From his apartment in an assisted living facility on the Westside of Jacksonville, 94-year-old Andy Ramotnik tore through piles of documents he has been saving for decades.
"This helps me tell my story," he said as he searched for a specific piece of paper.
He wanted to find the exact flight plan from his mission on October 4, 1943.
Ramotnik was a 20-year-old radio operator and mechanic on a B-25 bomber. That day he and his crew were assigned a bombing mission leaving from Sicily for a target over southern Italy, an area held by Germans at the time.
He found the flight plan in a file folder and handed it over to me.
He didn't need it for his own memory of the story, he just wanted to show proof.
"I can remember all the big stuff," he said. "After being a POW for 19 months, I've found that too many people are BSers."
His mind is set on proving everything, documenting as much of his story as he can, a story that began two weeks after Japan bombed Pearl Harbor.
That's when he enlisted in the Army Air Corps, he was 18 years old.
By his 20th birthday, he had flown on 42 bombing missions.
His 43rd mission would be his last.
"We were in a formation of 12 aircraft," he remembered. "We were heading to a target over Italy."
That's when he said he remembers an explosion and the plane shaking violently.
"The right engine took a hit," he said.
The Germans shot down his plane.
As the plane was crashing, he and the rear gunner were stuck with only a tiny floor hatch to try and escape through.
But the door wouldn't open.
"I stomped on the hatch, without my parachute on. Nothing," he said.
After a couple minutes that he said felt like hours, he finally got the hatch to open by jumping on it.
He let the gunner jump out first before he was able to get his parachute on and jump himself.
A noble move that probably resulted in his German capture.
"I looked down watching the airplane go down and hit the ground and it burst into flames," Ramotnik remembered.
Helpless now, he drifted to the ground in an area crawling with German soldiers.
"When I hit the ground I heard somebody say in English, 'Hands up!' Then I saw two German soldiers come out with a pistol and a rifle and I thought, 'What happens next?'"
Next was a 1000 mile trip by truck and train to Frankfurt, Germany where he was interrogated.
From there he was sent to his new home for the next 19 months, a prison camp called Stalag 17-B in Krems, Austria.
And after nearly two years in the camp, he waited for an opportune time to escape with a bunkmate he had befriended named John.
Ramotnik says hundreds of the prisoners were out on a forced march.
He says during a stop for water in a village he noticed there were no guards watching over an alley.
"I says 'John, you want to make a break for it?' And he says 'Let's go.'"
The two ran through an open field, crossed a river in the middle of the night, and finally found a home in a cave.
"That was great," Ramotnik said. "The cave was our home."
But it only lasted a couple days.
One morning they heard noise coming from outside.
They were surrounded by German soldiers who were digging trenches.
"So, we were unlucky, we were captured again."
But it wasn't long after his second capture that he and John made their second escape.
It seems the Germans didn't learn from their first mistake from the original escape, and the two managed to run again while unguarded during a march.
It was late April 1945, only a month before the European theater of the war would end.
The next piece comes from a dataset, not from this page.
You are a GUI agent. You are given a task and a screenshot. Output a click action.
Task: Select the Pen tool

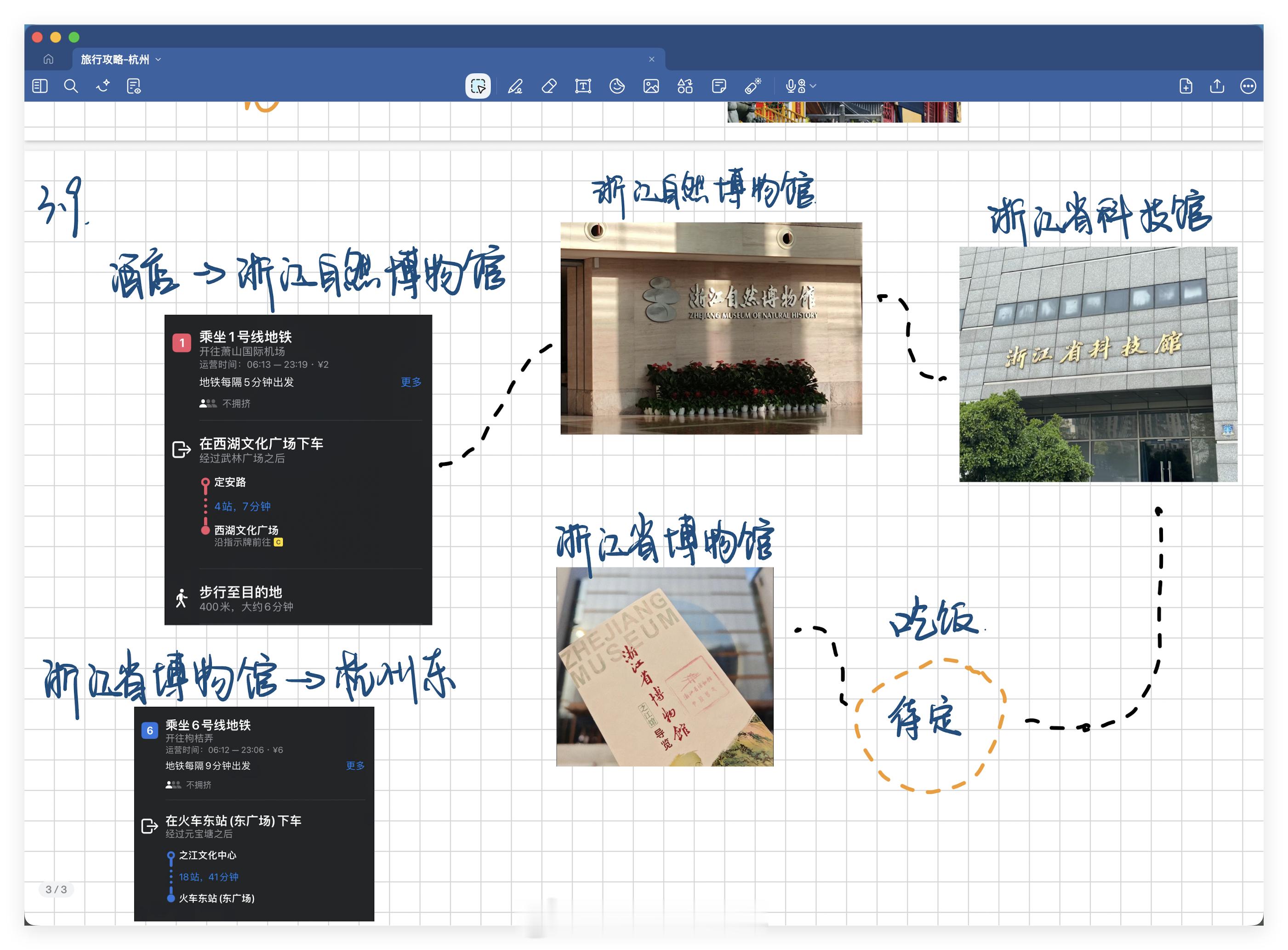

The two ran until they found a farm in Austria. It's where a woman gave them a place to hide out and work in exchange for food.
"We'd cut wood and we'd sleep in the barn," he said. "That was luck."
The two evaded capture again, even during a pulse pounding evening when German soldiers came searching the farm.
Ramotnik said after the Germans left the farm, the woman must have realized how dangerous the situation was.
She asked the two to leave.
"And it was night time, and we're walking away from the house with nowhere to go, down an old wagon trail when a young boy came running out of the house."
He was shouting that the war had ended.
"They had just heard it on the radio," he said. "So the boy yelled at us that we could stay, so we did."
The two finally hooked up with an American unit and they were granted a 90-day rest and relaxation period for their efforts.
However, it was a final paycheck Ramotnik received from the Department of War that still has him upset all these years later.
And he saved all the documents to prove it.
"I got a letter from the War Department," he said. "It reads 'You're getting paid a dollar a day for every day you're a POW."
That was a check for $554.
However, a note at the bottom troubles him to this day.
It told him he was being docked a dollar a day for every day he was on the run from his German captors.
That came out to $13.
He's not in need of the cash, it's more the point.
He says he feels like he's being penalized for doing something he was supposed to do, according to his code of conduct for the United States Armed Services.
"It reads that if I'm captured I will only give my name, rank and service number," he said. "But it also says that if I am ever captured I will make every effort to escape and help others to escape."
That's why he would like his $13 back, or at least an explanation from the Department of Defense.
"I helped my survivor to escape," he said. "Not only did I save my own butt, I saved his."
The ultimate conclusion to this incredible story, he says, would be getting to close it all out without talking about being penalized for bravery and as he says, following orders.
"I'm paying a penalty?" he asked. "Why? I did good."